When I was 7 years old, sometime around the birth of my half-brother, this man adopted me and gave me his last name. It was probably the most gracious thing anyone has ever done for me. I was able to grow up, nurtured by him, without many questions about my parentage unless we volunteered it. Some times people would comment that I must have gotten my blue eyes from my dad … and we’d just grin at each other because the truth is BOTH my biological parents have brown eyes!! Maybe God chose blue eyes for me just for this very reason? They matched my adopted dad’s!!
(me, my mom, my brother, and my dad^^)
Much through the influence of my dad, my family came to know the Lord because he had accepted Jesus as his Savior at a young age, but wandered far away from God during his 20 years in the military. But God fulfilled His promise that if a child is trained up in the Lord, when he is old, he will not depart from it (Proverbs 22:6). My dad led our family back to God and to church when I was 8 years old.
The story goes on … and like anyone’s autobiography, there were bumps along the way as we grew in the Lord together, as I went away and started making my own decisions, and now as I’ve established my own family. We haven’t always agreed or seen things quite the same, but in the end, now, as my dad is about to celebrate his 80th birthday, I can honestly say he has been one of God’s greatest gifts to me. Even now, in his own way, he takes care of my little family because he too went through a job loss and some of the same transitions we are dealing with yet.
My biological father lives mostly in Southeast Asia now. When I was a child, I’d see him every summer because I’d go to Germany to stay with my grandparents there. As an older teen, he showed me the Black Sea in Bulgaria, Amsterdam, and Paris! Sadly, I have seen him maybe twice in the last 10 years … but even so, he still sends an occasional post card from Angkor Wat, Cambodia or Phuket, Thailand. He also faithfully sends money for his grandchildren about twice a year. In his own way, he’s cared for me from a distance. I haven’t faulted him because I know he didn’t know how to be a father as his own died on the Russian Front in World War II when my father was about 7 years old. Sadly, my father doesn’t know Jesus or believe in God … other than the lovely “fairy tales” that are the Bible. I won’t give up praying for his soul even though he too is now 80 and seemingly hardened to the Gospel message.

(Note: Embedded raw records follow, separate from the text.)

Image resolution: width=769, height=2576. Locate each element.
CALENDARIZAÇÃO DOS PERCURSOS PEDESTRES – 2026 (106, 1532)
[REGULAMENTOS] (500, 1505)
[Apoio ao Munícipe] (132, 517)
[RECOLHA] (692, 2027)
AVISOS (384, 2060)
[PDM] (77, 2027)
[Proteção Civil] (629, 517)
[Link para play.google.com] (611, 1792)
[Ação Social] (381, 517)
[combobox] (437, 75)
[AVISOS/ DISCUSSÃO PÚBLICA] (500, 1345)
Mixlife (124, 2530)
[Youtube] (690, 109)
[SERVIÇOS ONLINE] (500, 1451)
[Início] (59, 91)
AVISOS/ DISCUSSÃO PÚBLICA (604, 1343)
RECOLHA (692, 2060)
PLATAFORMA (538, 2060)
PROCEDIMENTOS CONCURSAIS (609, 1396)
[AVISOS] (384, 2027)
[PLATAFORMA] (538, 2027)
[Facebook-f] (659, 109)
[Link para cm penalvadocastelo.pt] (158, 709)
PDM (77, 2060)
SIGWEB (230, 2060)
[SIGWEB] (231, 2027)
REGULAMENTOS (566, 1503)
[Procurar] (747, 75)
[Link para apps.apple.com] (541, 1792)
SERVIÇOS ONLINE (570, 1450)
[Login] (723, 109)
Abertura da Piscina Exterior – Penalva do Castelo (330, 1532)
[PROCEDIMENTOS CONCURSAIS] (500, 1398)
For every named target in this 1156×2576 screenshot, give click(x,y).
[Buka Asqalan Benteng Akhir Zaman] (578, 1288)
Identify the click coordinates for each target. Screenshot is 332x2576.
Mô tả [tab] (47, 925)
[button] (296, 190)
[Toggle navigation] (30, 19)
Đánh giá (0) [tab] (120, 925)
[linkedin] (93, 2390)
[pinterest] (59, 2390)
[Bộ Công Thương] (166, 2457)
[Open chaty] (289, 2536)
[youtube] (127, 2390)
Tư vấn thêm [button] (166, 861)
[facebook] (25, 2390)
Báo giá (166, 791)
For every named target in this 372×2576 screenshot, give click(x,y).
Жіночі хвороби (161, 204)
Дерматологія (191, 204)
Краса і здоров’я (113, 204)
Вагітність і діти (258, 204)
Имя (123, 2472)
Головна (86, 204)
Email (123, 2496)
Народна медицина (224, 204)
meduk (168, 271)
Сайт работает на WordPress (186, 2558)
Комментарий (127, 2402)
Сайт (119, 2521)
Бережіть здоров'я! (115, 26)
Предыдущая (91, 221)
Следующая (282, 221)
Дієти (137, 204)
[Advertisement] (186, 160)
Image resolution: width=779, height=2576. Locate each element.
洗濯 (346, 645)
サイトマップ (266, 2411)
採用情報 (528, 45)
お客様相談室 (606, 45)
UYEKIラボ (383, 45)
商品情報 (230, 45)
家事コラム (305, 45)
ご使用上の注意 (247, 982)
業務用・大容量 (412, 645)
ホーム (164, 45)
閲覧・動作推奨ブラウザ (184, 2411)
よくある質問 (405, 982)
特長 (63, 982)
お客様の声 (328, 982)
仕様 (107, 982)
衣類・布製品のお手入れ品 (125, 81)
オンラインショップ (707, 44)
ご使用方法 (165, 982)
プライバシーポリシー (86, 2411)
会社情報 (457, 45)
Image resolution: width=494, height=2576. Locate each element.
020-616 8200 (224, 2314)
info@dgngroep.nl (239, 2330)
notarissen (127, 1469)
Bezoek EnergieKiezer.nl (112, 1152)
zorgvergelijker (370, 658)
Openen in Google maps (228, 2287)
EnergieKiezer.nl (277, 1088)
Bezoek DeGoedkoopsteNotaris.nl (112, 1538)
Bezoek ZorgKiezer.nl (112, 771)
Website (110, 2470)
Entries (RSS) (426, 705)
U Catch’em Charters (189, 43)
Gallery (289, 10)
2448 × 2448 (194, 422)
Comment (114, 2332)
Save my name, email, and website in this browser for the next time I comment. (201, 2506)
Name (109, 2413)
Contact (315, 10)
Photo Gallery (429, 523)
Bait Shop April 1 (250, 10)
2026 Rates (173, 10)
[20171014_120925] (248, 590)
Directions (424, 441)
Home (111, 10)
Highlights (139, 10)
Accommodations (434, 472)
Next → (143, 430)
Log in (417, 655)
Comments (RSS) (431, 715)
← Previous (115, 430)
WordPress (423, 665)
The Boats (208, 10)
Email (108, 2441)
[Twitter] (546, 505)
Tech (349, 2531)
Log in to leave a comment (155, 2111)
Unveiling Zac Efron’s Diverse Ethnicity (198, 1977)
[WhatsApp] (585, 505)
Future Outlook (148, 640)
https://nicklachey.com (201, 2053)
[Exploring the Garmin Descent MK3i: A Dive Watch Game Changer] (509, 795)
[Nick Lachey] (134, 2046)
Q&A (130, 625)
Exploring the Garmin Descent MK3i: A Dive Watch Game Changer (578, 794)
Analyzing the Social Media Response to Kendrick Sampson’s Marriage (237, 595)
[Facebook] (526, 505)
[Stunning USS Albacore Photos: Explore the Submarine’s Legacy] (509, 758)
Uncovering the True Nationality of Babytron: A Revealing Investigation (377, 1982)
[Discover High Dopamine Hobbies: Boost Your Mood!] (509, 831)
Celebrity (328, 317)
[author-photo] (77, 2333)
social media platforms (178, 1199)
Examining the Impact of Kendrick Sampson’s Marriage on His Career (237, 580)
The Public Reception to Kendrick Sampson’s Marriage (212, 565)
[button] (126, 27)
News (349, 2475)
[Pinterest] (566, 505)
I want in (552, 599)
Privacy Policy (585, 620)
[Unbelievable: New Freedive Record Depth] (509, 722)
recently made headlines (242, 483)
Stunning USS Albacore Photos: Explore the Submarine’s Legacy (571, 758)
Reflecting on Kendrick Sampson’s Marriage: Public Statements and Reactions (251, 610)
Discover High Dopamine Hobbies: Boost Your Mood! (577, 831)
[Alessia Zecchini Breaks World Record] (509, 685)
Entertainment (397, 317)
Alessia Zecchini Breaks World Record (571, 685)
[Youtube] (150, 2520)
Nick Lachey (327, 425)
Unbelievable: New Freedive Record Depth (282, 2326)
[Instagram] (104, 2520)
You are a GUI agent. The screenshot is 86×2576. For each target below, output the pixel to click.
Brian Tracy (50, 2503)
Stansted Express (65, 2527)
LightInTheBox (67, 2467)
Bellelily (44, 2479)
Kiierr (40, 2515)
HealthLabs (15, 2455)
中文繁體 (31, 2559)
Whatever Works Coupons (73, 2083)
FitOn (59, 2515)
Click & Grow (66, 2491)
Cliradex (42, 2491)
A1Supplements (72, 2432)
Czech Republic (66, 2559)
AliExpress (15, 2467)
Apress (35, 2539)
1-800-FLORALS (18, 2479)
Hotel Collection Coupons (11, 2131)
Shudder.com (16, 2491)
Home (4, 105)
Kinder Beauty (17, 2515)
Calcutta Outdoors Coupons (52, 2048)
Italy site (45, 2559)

(my biological father – with me and Drew, his only grandson)
In my life, I have been blessed with two very different fathers … and I remember them fondly this Father’s Day. I am also blessed with a gracious, loving Heavenly Father who has been with me consistently from my birth until now and will stay until I die and go to be with Him forever. I sometimes feel like I missed out on being “Daddy’s Girl” here on earth – but I feel more and more that I have always been God’s girl, the apple of His eye … and that’s enough love to make up for all the gaps.